On Monday, 8 July 2013 at 21:46:24 UTC, Walter Bright wrote:
Just because we have difficulty defining something is not a reason to dismiss it as irrelevant or non-existent.

Sure, but there is an important difference between "dismissing" and "dismissing as a relevant scientific term to discuss". Speaking about possible self-awareness of computers is perfectly fine for a forum discussion but not acceptable for a scientific one. One needs a common well-defined terms to make progress.

I'm sure you're self-aware, as I'm sure Siri and Watson are not.

I'll take it as a compliment :) But that is exactly what I am talking about - question if you consider someone self-aware is extremely interesting from the psychological point of view (probably even social psychology). For AI research important question is what properties do self-aware being has.

Those are related but different.

In a former case exact meaning of self-awareness is not important as you primarily study a person who makes a statement, not statement itself. In other words, it is not important what one means by "self-aware" but what thinking processes result in such tag.

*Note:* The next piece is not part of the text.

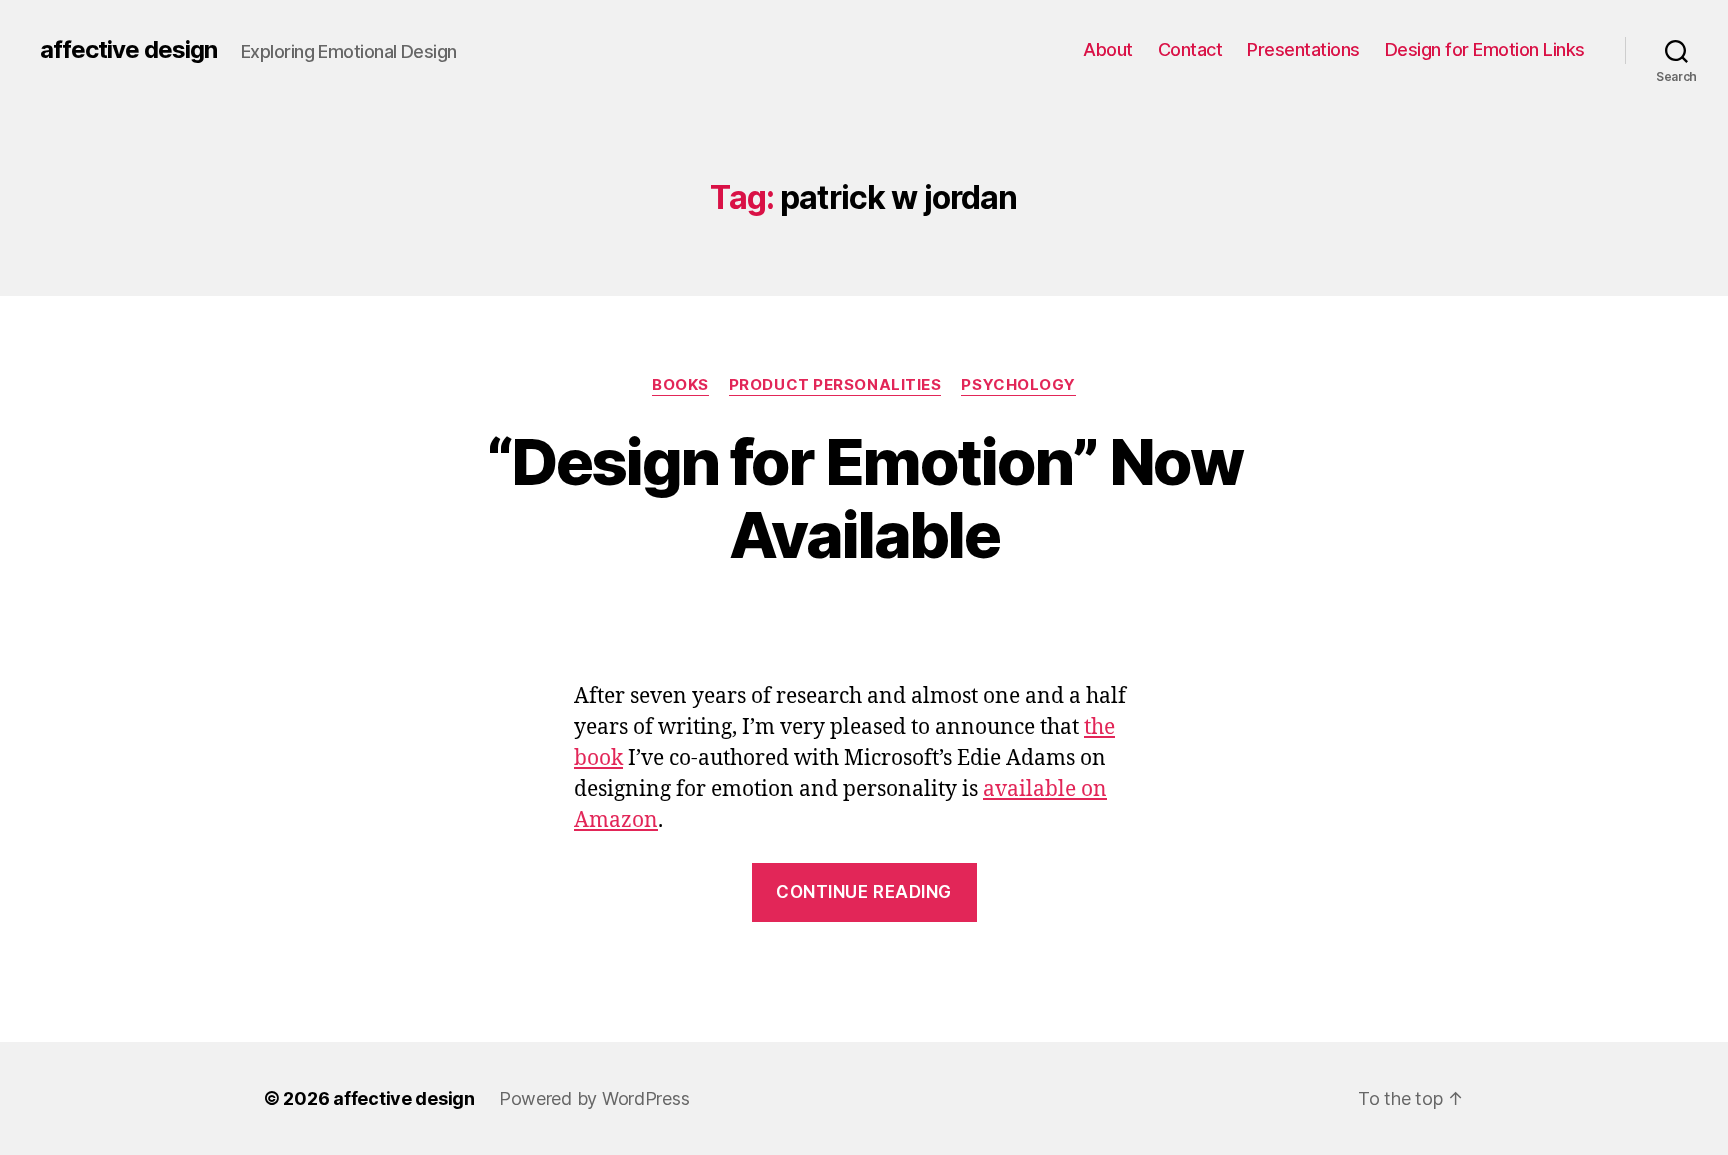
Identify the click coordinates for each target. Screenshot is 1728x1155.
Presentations (1303, 49)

The latter relies on research done in previous step to define properties of "self-aware" state that target AI needs to meet to be recognized as such by a wide variety of people. And, of course, as this relies on a common consensus, such concept is naturally very volatile. That is the main idea behind Turing test as far as I understand it.

... nor does it mean that personhood is not a very useful and meaningful construct.

Even worse, now you use "personhood" as a replacement for self-awareness! :) It is a very dangerous mistake to use common words when speaking about consciousness and thinking - too much self-reflection involved.